RECORDS FOR THE EXERCISE
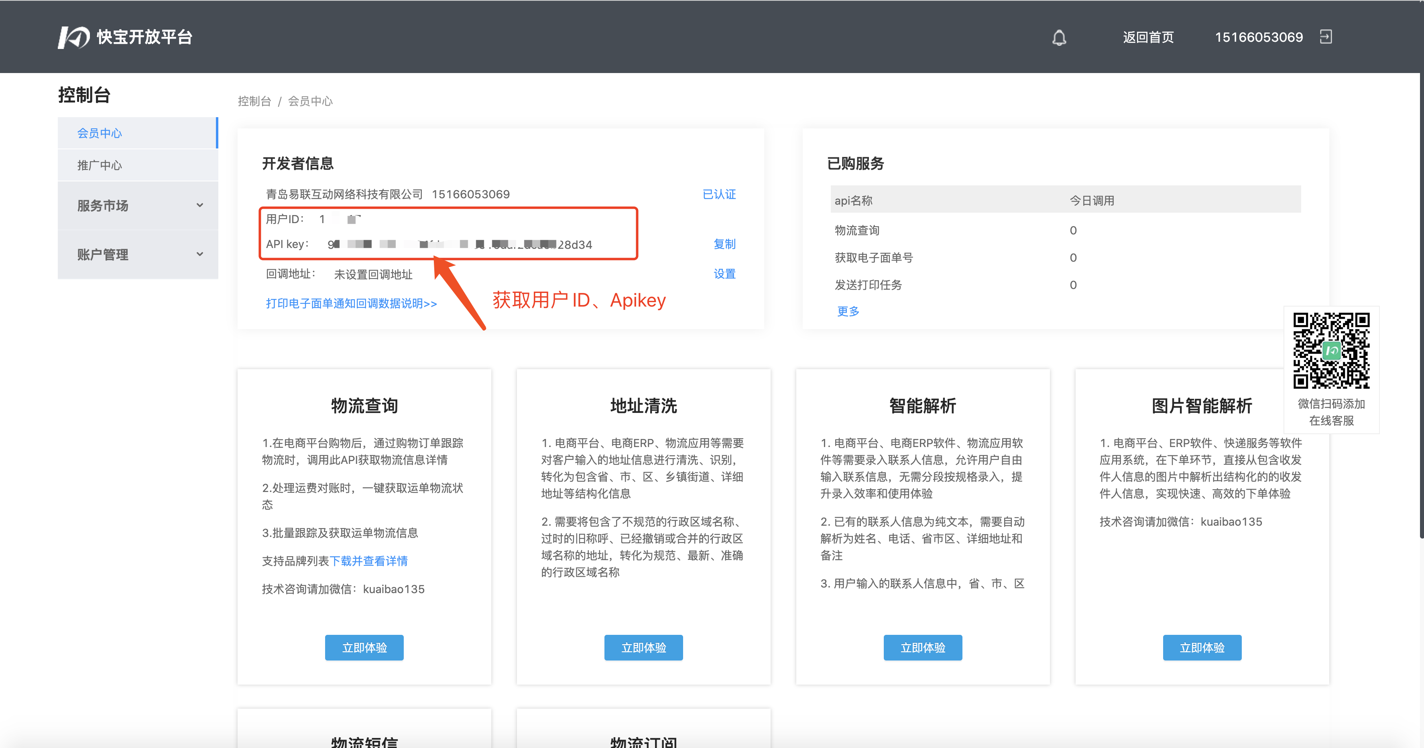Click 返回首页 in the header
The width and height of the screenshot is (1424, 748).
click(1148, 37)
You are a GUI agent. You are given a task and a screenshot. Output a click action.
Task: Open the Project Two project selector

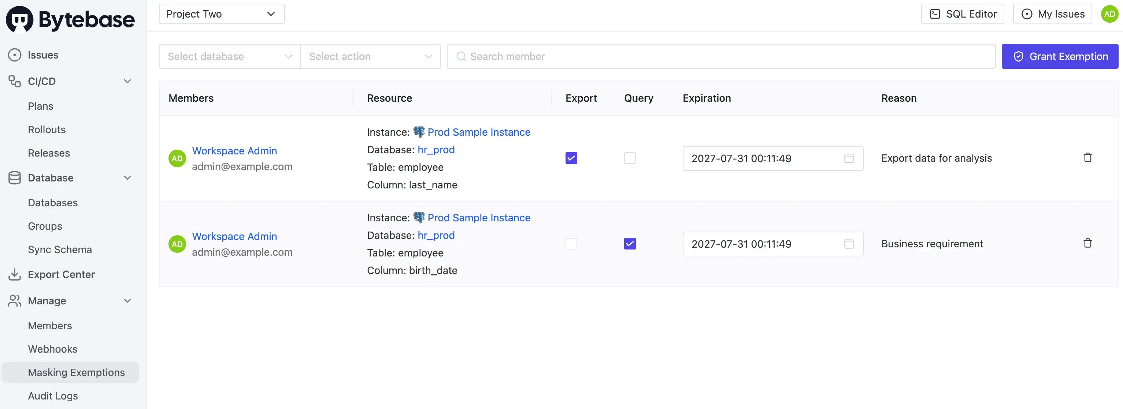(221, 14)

...

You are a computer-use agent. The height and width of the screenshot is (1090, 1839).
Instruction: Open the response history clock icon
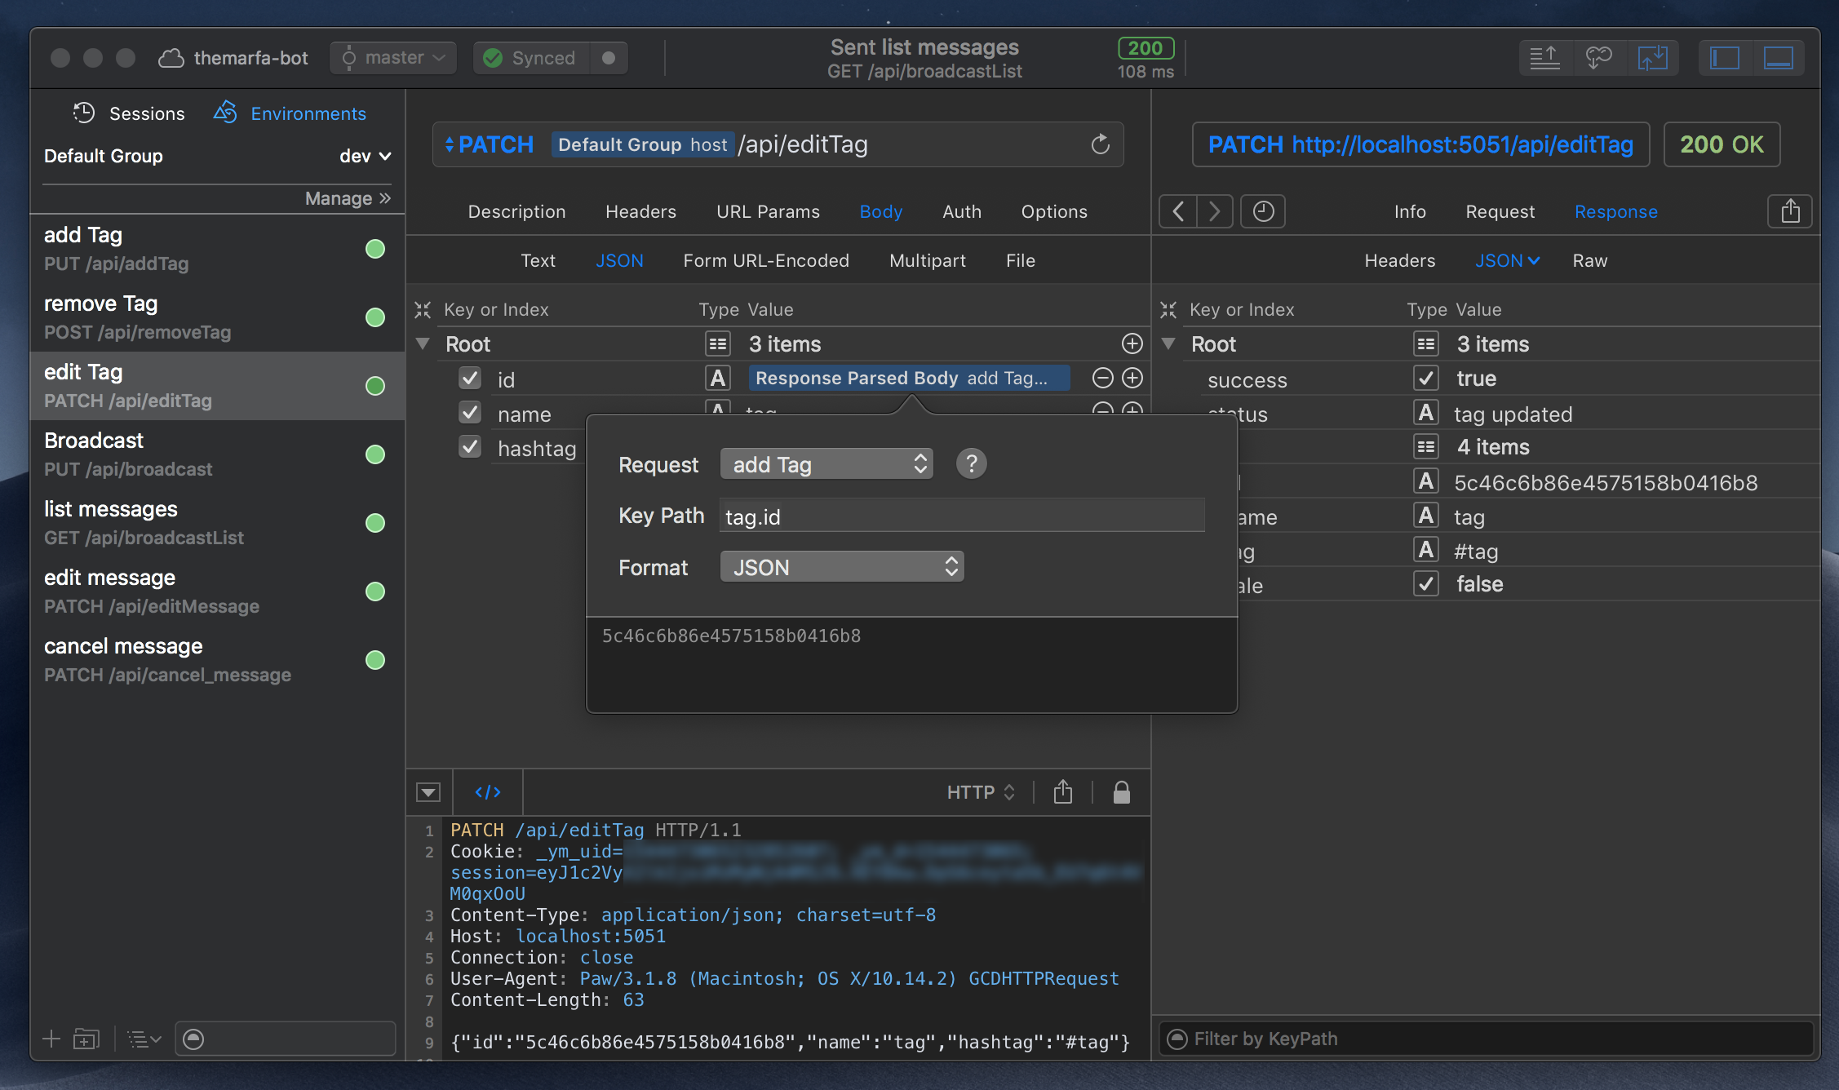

YOUR TASK
Would you please show every line of the material above that includes the string "agent"?

YOUR RESPONSE
You are a GUI agent. You are given a task and a screenshot. Output a click action.
You are a computer-use agent. The height and width of the screenshot is (1090, 1839).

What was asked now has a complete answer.